If OU could kick a freaking feild goal, or have their defense show up more than every 4th time out on the field, maybe they wouldn't have failed so miserably. Of course, we know how King feels about kicking in football (it shouldn't be there)...which is a good point that only furhter shows how stupid a game football is.
I'm consistently disgusted by football, its irregularities, and its extended periods of absolutely nothing happening. Or how about college football's lack of a playoff, which, as has already been mentioned, only exacerbates the problems in the game by giving them that much more import.
Ugh, count me out. Cyclists may use drugs, but at least you know who won at the end of the day. Baseball has its moments in bad umping, but there are so many other opportunities to win the game, who cares. Basketball is at least consistently exciting and offers the chance to come back from a significant deficit, and the ref can't change how well you shoot a ball. Only football, week in and week out, is consistently boring to watch EXCEPT when refs make mistakes, I guess. And in the 5% of games each week that are competitive. What a great sport.
And seriously, I'm not just some guy who had a bad football coach experience or who got beat up by football players in high school or who wants to make silly comments about how silly those outfits are or whatever. I really feel that football lacks merit as a competitive sporting event.
Everyone can agree there were some blown calls. But really, it's a football game between Oregon and Oklahoma that was decided by sloppy defense rather than a blown call.
The comma after the second to last item in a list and before the conjunction is called, among other things, a "Times comma" (IIRC from the book "Eats, Shoots and Leaves") because it is required by the copy editors at the New York Times. Or was it the London Times?

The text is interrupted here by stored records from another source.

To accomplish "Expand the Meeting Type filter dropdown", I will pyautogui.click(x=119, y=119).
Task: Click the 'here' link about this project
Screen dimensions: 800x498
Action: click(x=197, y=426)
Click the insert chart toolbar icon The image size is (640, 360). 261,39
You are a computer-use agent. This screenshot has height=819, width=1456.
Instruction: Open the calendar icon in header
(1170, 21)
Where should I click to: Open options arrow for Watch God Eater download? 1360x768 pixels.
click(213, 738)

Anyway, it is optional in general usage, although it should be used or not used consistently within any writing. You are just as correct to write, "I like eggs, ham and orange juice," as you are to write, "I like eggs, ham, and orange juice."
I am an attorney, almost always leave that comma out and find that most other attorneys I deal with do the same (like in this sentence). If you have found that King regularly uses it, maybe his recent spell at jury duty changed him.

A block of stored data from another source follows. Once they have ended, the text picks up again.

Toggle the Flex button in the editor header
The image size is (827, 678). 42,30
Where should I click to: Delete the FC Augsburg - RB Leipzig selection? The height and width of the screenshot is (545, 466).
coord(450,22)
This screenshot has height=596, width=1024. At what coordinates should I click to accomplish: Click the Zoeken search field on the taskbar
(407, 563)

Until I became an attorney, I always used it. Now the law has changed me, apparently. Two exceptions that I still make for it are (i) if the list is composed of very long phrases, making it difficult to make sense of otherwise (although I am just as likely to use semi-colons to separate the items in that case), and (ii) where leaving it out would lead to confusion (this is rare; an example is "My wife, my daughter and I ate pancakes, eggs, and ham and cheese, respectively."--without the comma, it's hard to tell whether my daughter had eggs and ham and I had cheese, or my daughter had eggs and I had ham and cheese).
Now back to the regularly scheduled sports programming.

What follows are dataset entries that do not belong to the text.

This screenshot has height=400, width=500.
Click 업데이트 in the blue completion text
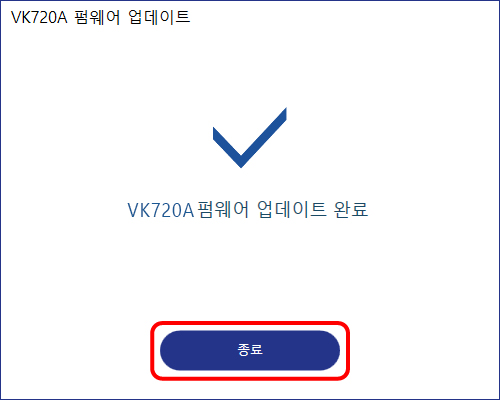coord(291,210)
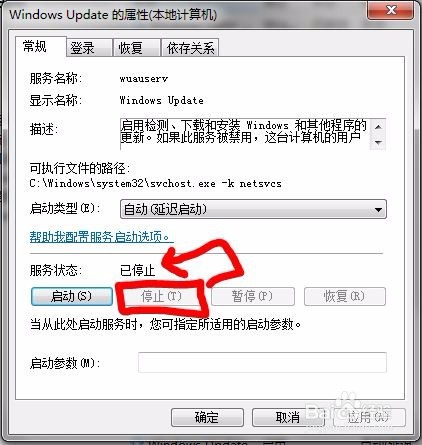The image size is (422, 445).
Task: Click the 恢复(R) resume button
Action: [345, 296]
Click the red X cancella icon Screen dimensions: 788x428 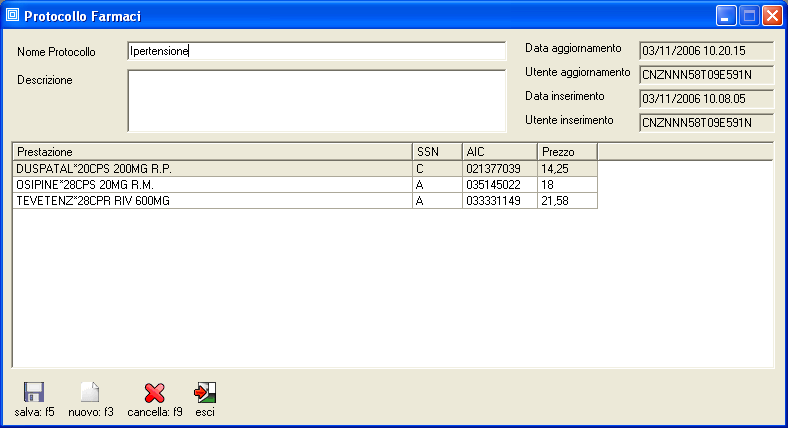click(x=154, y=392)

And please pardon any typos I might have made in this post!
is the fact that Oregon almost lost the game due to a squib kick.
Oh, and why aren't Oklahoma fans complaining on the non-call on the push-off on the TD pass?
How is that again? Eagles got more screwed with the visible holding all game. The "non" play that wasn't a down or a penalty, and others. Giants didn't get screwed, just a fluky game.
As a resident of Seattle, WA (Pac-10 country) let me just say I stand firmly with my brethren in Oklahoma. Some months back our beloved NFL Seattle Seahawks got screwed out of the Superbowl (NFL equivalent of BCS championship) by a number of bad calls. When that happened people in Seattle were outraged, as was everyone in Oklahoma. You could read in all the OK newspapers how the game should be nullified.
Well friends in OK, I now stand with you as you stood with us. ... except you didn't.